The IDC is a collection of four breakaway Democratic senators who are on record saying they want a coalition government that would feature a power sharing agreement with Senate Republicans.

“Generally it’s the GOP conference that’s a better representative of upstate New York,” said Senator Elizabeth O’C. Little, R-Queensbury, chair of the Senate Committee on Cultural Affairs, Tourism, Parks and Recreation.

Ms. Little said the Democratic conference is concentrated downstate, especially around New York City, and if the IDC caucuses with the Republicans and allows them to maintain nominal control over the Senate, north country Republicans could be set to remain in leadership positions.

Assemblywoman Addie J. Russell, D-Theresa, said IDC member Senator David J. Valesky, D-Oneida, is an upstate Democrat who she sees as a partner in the region, so having him aligned with the chamber’s majority Republicans could benefit the north country.

“If Senator Valesky is part of a coalition government, that only adds another senator from the region who controls the chamber,” she said.

Senator Joseph A. Griffo, R-Rome, said he isn’t sure what a power sharing agreement between the Republicans and the IDC could mean.

“I don’t know how it will impact the leadership [of the Senate],” said Mr. Griffo, who chairs the Senate Banking Committee.

Mr. Griffo added that most members of the IDC have been granted leadership positions by Republicans, and he expects a similar deal to occur again.

Senator Jeffrey D. Klein, D-Morris Park, the unofficial head of the IDC, chairs the Senate Committee on Alcohol and Drug Abuse.

Senator Diane J. Savino, D-Staten Island, chairs the Senate Committee on Children and Families.

Mr. Valesky is chair of the Senate Committee on Aging.

“I’m not sure that a final arrangement has been made,” said Mrs. Russell, noting that “the makeup of the Senate hasn’t even been finalized.”

No winner has been declared in the race between Assemblyman George A. Amedore, R-Rotterdam, and Democratic candidate Cecilia

Tkaczyk for the 46th Senate District. Whichever way the race goes will decide whether the Democrats or Republicans control the chamber.

“It’s a unique situation right now because you have some solid numbers on both sides,” said Mr. Griffo.

The race between Mr. Amedore and Ms. Tkaczyk is expected to be settled in court.

Mr. Griffo said if Mr. Amedore wins, it would give the Republicans the necessary 32-vote majority. If Ms. Tkaczyk wins, Democrats, including members of the IDC, would have a majority.

“In either scenario, I don’t think it will make a difference in the work I need to do for the north country,” said Mrs. Russell. “I will still be in the majority in the Assembly.”

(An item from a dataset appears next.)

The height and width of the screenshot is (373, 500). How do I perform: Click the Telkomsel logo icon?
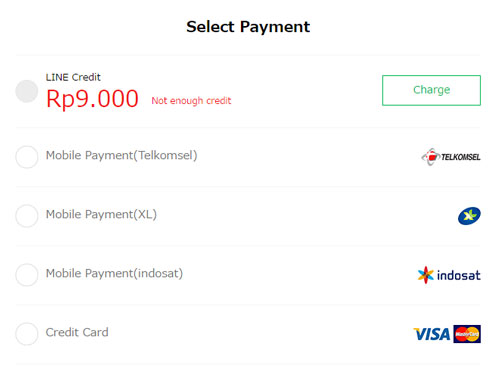(451, 157)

Ms. Little said she believes the IDC’s “goal is to govern. In the past two years [since the Republicans won the Senate] the Senate has been run in a very constructive way.”

She said such a sense of bipartisanship has led to more effective government.

“The only way to govern is to work together. People in my district have liked the way the Legislature has worked together, with the governor, to get things done,” said Ms. Little.

“I’m encouraged,” said Mr. Griffo. “We recognize and appreciate that the place has got to run properly.”